__Directive__. Update the items from the line containing "The width and" through the end of the items, replacing "screenshot" with "screen image" and keeping everything else unchanged. Give only those lines, and leave the pictures out of your answer.

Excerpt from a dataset
========================

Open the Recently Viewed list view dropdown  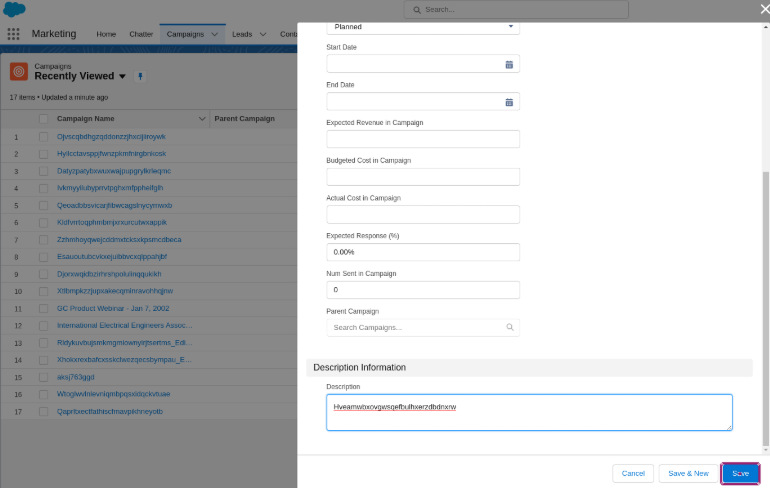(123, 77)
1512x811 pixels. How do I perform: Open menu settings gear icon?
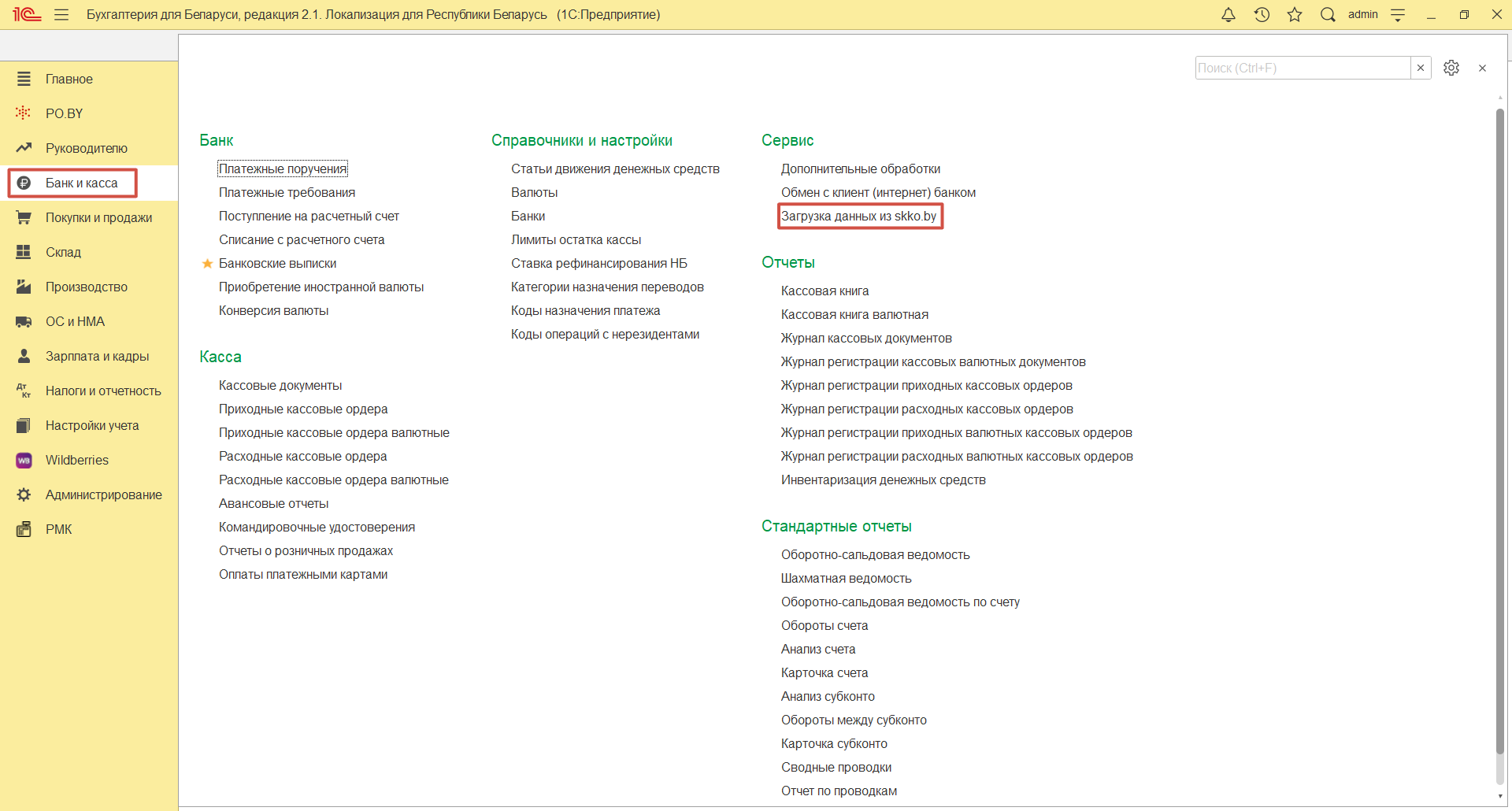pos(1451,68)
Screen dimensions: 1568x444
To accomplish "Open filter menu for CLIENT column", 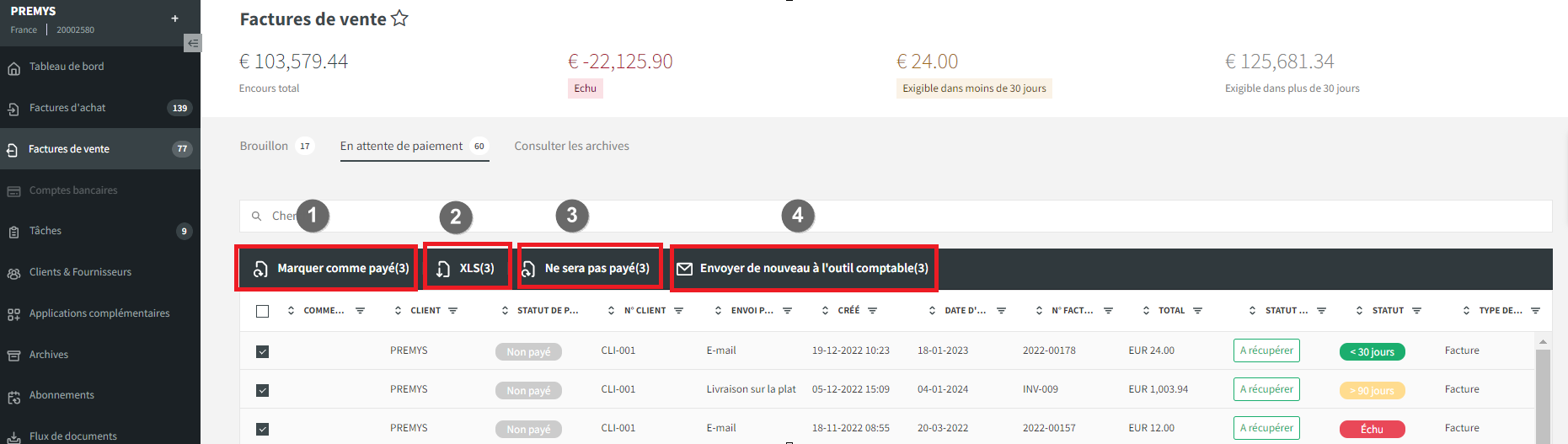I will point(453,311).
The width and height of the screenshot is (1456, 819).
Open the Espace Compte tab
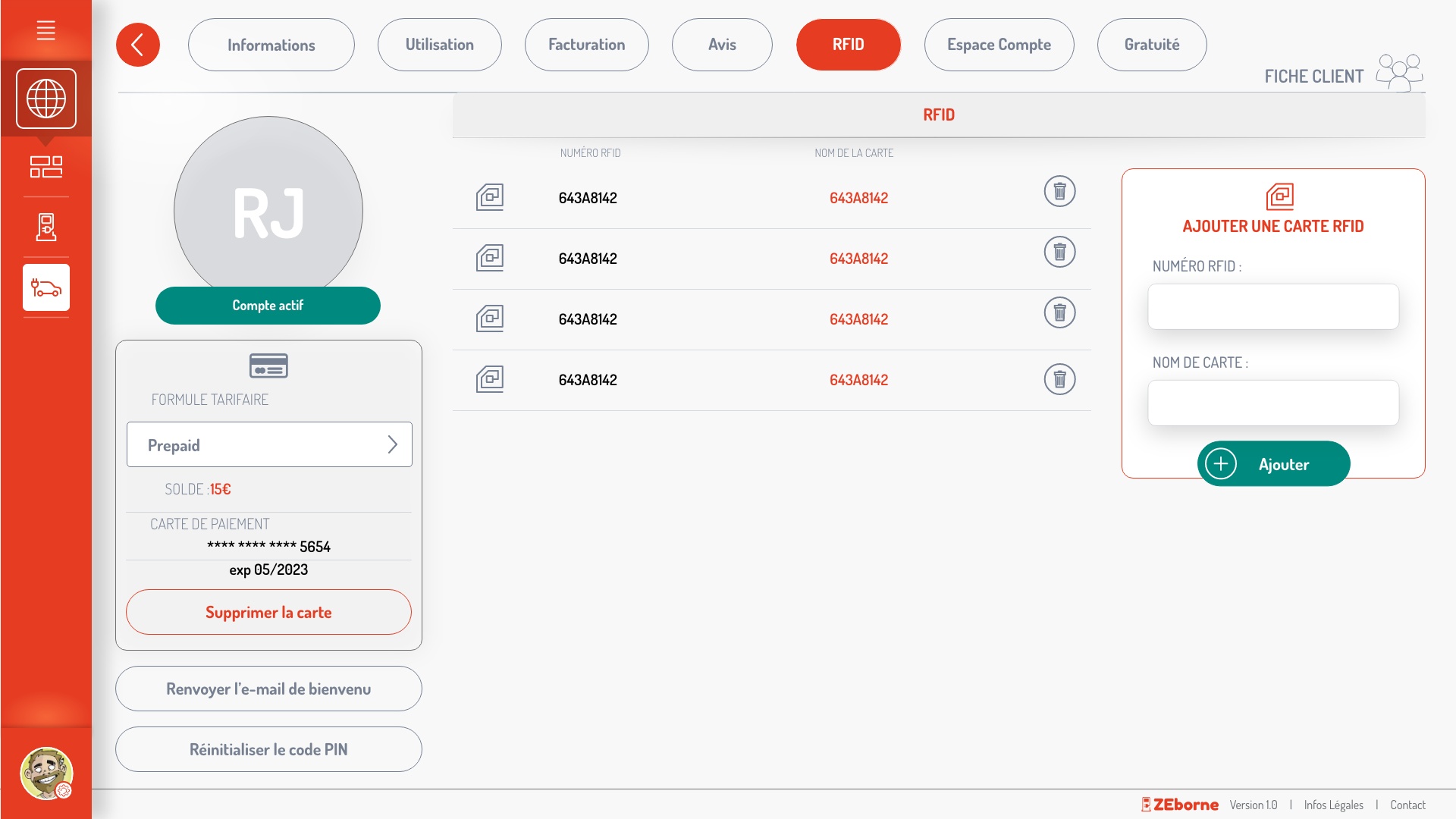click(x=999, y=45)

========================

__Output for this exercise__.
The width and height of the screen image is (1456, 819).
Open the Espace Compte tab
click(x=999, y=45)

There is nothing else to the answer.